Introduction: Blue Light Specials for the Afterlife
The church's Crazy Uncle role in society is great fun for secularists. However, Church doctrine is taken quite seriously by the devout, fervent majority of Catholics.
The latest manifestation of the Catholic Church's Crazy Uncle tradition is an offer of time off on after-life tortures. This is a reference to painful horrors that believers are conditioned to expect awaits them after death in a hell-hole called Purgatory.Now along comes a Vatican court ruling that Catholics can gain some time off the frightful things a loving god does to Catholics in Purgatory through the gift of indulgences.
The latest indulgence on offer is available simply for following the Pope on Twitter.
While this sounds like a send from the comics at The Onion, the source of the story is actually serious exemplar of the journalism trade. (See Tom Kington, Vatican offers 'time off purgatory' to followers of Pope Francis tweets, The Guardian, July 16, 2013.) The story is for real.
Indulgences from the Fires of PurgatoryAs in the Middle Ages, indulgences entail the promise of some vague level of less torture after you die, unless of course you find yourself sentenced to hell. Then you are doomed to unspeakable, eternal miseries beyond imagining. Indulgences do no good for the souls cast into the ghastly holocaust of holocausts. While details are not available as to how much less burning in Purgatorial flames is associated with most indulgences now on offer, any time off Purgatory for good behaviors seems desirable.
I think all will agree that following the tweets of Pope Francis is a good way to catch a break from the hellish agonies of third degree burns which await those sinners that the Catholic God determines need a good going over by his devoted enforcers.
Purgatory is officially termed a period of purification before a soul moves into heaven. That's like calling waterboarding a nasal spray. No less a church authority than St. Augustine described Purgatory as a place offering pain more severe than anything a man can suffer in this life. Thanks to the Inquisition and other religious infamies, we know that pains more severe than those humans can and have inflicted upon each other must indeed be beyond belief - and here's St. Augustine saying, in effect, you ain't seen nothin till you get to Purgatory.
The Mystery of Time in the Catholic PurgatoryTime in Purgatory is not necessarily the same as time on Earth. A second here could be a year there, and vice-versa. Thus, an indulgence might count for seconds, minutes, days, weeks, years or centuries as we understand these intervals - nobody knows, not even the Pope. But, just to be on the safe side, if you are Catholic and believe in Purgatory, why take a chance? The flames are just as hot in this temporary dungeon of agony as in the eternal fires of Hell itself. (I know this because the nuns told me so over the course of eight years in grade school at St. Barnabas in Philadelphia from 1944 to 1952, and the nuns were experts on punishments.)

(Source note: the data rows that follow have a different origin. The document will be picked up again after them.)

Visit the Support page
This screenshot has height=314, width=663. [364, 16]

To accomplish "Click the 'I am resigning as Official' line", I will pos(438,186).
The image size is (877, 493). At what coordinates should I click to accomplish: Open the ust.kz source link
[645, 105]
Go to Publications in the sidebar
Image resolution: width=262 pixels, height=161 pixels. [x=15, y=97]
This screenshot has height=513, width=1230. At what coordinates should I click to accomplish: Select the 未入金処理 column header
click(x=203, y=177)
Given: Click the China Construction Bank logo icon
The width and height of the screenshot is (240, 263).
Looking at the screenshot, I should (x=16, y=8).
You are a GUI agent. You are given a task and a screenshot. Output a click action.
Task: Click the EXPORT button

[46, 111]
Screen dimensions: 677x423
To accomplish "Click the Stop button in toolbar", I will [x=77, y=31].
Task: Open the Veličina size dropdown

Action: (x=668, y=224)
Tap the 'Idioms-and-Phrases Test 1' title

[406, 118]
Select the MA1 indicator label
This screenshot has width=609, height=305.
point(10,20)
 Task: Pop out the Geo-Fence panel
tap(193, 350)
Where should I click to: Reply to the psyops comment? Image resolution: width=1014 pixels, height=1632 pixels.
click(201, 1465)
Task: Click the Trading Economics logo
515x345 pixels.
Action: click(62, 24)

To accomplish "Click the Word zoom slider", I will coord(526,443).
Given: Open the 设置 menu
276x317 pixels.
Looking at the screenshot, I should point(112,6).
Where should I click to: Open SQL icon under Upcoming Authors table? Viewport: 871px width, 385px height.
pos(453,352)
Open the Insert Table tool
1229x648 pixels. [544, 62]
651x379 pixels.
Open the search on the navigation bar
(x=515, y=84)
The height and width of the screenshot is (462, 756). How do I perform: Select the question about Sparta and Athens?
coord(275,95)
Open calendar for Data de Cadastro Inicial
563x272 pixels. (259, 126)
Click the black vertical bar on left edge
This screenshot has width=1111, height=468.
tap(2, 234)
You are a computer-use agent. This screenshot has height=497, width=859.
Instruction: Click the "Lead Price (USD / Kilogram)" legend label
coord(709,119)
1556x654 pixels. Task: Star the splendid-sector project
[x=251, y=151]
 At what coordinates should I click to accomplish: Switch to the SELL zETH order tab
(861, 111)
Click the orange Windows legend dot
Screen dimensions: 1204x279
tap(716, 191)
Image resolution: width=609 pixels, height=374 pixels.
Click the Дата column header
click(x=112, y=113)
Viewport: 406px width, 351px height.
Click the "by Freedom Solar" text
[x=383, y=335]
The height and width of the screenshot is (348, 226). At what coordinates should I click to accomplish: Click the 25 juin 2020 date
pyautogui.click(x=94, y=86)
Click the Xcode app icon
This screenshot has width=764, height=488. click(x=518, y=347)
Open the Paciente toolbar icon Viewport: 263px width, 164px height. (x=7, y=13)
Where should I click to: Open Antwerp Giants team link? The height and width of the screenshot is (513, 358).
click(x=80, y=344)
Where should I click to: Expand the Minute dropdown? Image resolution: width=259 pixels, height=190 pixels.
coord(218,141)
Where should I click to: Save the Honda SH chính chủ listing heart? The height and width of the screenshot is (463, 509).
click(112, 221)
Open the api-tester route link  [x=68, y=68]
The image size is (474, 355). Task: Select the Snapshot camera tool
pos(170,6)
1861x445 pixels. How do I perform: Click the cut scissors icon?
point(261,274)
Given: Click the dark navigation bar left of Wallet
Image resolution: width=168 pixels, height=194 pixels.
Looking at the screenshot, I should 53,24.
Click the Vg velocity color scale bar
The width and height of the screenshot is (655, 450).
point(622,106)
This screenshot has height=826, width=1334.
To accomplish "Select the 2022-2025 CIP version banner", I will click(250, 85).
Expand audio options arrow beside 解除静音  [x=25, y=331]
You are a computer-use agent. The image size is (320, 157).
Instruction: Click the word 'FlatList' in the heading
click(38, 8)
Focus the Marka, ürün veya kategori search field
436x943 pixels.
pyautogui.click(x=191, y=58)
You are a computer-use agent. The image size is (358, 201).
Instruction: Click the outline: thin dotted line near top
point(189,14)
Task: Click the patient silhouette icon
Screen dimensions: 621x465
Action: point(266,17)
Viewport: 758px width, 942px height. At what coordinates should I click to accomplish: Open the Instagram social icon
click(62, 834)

So indulgences for reading a few bloody tweets seem like a pretty good deal. Alas, as with most marketing schemes, there are a few catches. You have to read the fine print. You only get the indulgences, according to Mario Celli, head of the Vatican's social media department, if the Pope's tweets bear authentic spiritual fruit in your heart.
I have no bloody idea what that means, or how it works or who will check the crops in your heart, but that's a condition if you want torture time off. You also must be in good standing with the church and be truly penitent and contrite and carry out prayers with requisite devotion. I'm not sure but there might be an expectation of love offerings involved in this, as well.
Indulgences Take Many Forms
If you are not on Twitter, don't worry. There are other ways to suffer less in the afterlife before being sufficiently purified to enter Heaven. You might prefer to climb The Sacred Steps in Rome. If you do that, the agents of a loving God will subject you to seven entire years less torture. Wow. If I were a true-believing Catholic, I'd be up and down those steps all day, day after day, until dead from exhaustion.
But, let's say you're not into exercise, even for such a good cause (i.e., less torture). You can reduce the time given over to the agonies of Purgatory and speed your way into the ecstasies of heaven if you attend Catholic World Youth Day in Rio de Janeiro, Brazil.
If the costs of doing that are out of your range, still no need to worry. A Vatican court called, and I'm not making this up, The Sacred Apostolic Penitentiary (SAP), exists solely to promote the forgiveness of sins. The good SAP Court offers torture indulgences for those who simply follow the rites and pious exercises of Catholic World Youth Day on television, radio or through social media.